Going on a road trip with friends or family can be an adventurous, rewarding experience. However, problems can arise when travelers only allow themselves a limited amount of time to consider all potential hazards, in addition to the things needed for the long drive. The goal is to have fun but also to remain safe and prepared. Whether it’s forgoing the use of a map or neglecting to keep a car kit on hand for emergencies, these are the five things to avoid when going on a road trip.

First off, resist the urge to drive without a plan or a map. Sometimes, road trips can be spontaneous, an impulsive decision to hit the road to see where the journey leads. While this may seem like a fun idea, it would likely lead to the group getting lost. Wasted gas, driving around in circles and fatigue may also result. Travelers must have a general sense of where they want to go. Having a map or GPS would help the group plan the route, even if it’s done offhand as they go.

Next, travelers should avoid driving under the influence for their sake and for the sake of others on the shared road. Alcohol may help the bonding experience during the long drive but it also poses a risk to everyone’s safety in and out of the car. Having a designated driver should be the highest priority if the group plans to indulge in alcohol or any other recreational substances that may impair a person’s ability to drive. The consequences of drinking and driving go beyond the need for SR-22 quotes you can find online. Every hour, at least one person is killed in a drunk-driving accident in America. If a traveler isn’t sober, then they shouldn’t be driving at all.

Third, the driver should avoid forgetting the emergency car kit. The risk of car problems is higher than usual during a long drive. A flat tire or a dead engine could leave travelers stranded on the side of a road, waiting for a Good Samaritan to stop and offer help. Car troubles could even mark the end of a road trip, which is why it is important to keep a spare tire and jumper cables in the trunk. It would also be wise to have the phone number of roadside service in case the damage to the car is extensive.

Not packing enough snacks is another thing to avoid on a road trip. Travelers are bound to grow hungry after spending hours in a car. Sure, they could make stops at convenience stores for food items though the bill would definitely rack up. Packing food from home would definitely help save money in the long-run–money that could go towards unavoidable road trip expenses such as gas and motels.

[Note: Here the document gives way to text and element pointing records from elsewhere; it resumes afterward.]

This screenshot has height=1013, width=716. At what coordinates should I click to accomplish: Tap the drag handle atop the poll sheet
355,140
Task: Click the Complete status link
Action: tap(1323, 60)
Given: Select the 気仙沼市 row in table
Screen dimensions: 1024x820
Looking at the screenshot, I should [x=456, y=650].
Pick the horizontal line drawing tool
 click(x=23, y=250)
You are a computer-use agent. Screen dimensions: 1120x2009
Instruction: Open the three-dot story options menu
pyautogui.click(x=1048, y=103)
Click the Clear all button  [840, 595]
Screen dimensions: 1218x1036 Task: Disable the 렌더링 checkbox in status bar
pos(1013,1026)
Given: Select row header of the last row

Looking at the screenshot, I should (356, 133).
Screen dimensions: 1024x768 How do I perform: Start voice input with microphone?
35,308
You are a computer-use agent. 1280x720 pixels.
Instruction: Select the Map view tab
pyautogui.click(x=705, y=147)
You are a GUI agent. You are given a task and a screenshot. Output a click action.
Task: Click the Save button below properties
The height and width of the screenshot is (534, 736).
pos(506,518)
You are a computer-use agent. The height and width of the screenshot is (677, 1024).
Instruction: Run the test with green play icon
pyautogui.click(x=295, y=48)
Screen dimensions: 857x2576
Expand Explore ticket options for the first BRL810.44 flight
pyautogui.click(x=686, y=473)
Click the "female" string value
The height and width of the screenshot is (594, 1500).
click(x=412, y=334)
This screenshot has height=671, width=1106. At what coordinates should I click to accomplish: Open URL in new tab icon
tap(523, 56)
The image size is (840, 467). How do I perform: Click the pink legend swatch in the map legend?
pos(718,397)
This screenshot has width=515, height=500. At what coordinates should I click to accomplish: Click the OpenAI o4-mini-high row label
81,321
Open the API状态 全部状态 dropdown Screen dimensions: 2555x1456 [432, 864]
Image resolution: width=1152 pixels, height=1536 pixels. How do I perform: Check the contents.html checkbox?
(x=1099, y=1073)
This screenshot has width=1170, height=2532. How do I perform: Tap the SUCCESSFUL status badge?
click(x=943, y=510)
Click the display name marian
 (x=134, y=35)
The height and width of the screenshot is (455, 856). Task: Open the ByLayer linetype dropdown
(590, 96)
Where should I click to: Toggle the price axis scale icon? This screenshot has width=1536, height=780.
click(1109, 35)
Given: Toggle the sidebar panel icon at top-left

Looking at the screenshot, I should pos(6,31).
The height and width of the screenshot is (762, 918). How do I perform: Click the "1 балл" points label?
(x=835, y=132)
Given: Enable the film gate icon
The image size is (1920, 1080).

The last thing to avoid on a road trip is driving at night (unless it’s absolutely necessary). Driving for hours is an exhausting task, even when done in rotation with traveling companions. It is best to rest during the evening, whether it’s camping in the car for the night or at a motel, so that everyone in the group is refreshed when daylight comes around.

In the end, it’s important to plan some parts of a road trip. Travelers should be aware of the necessities as well as the troubles that may come during their time on the road. Safety is paramount, though fun and spontaneity are a close second.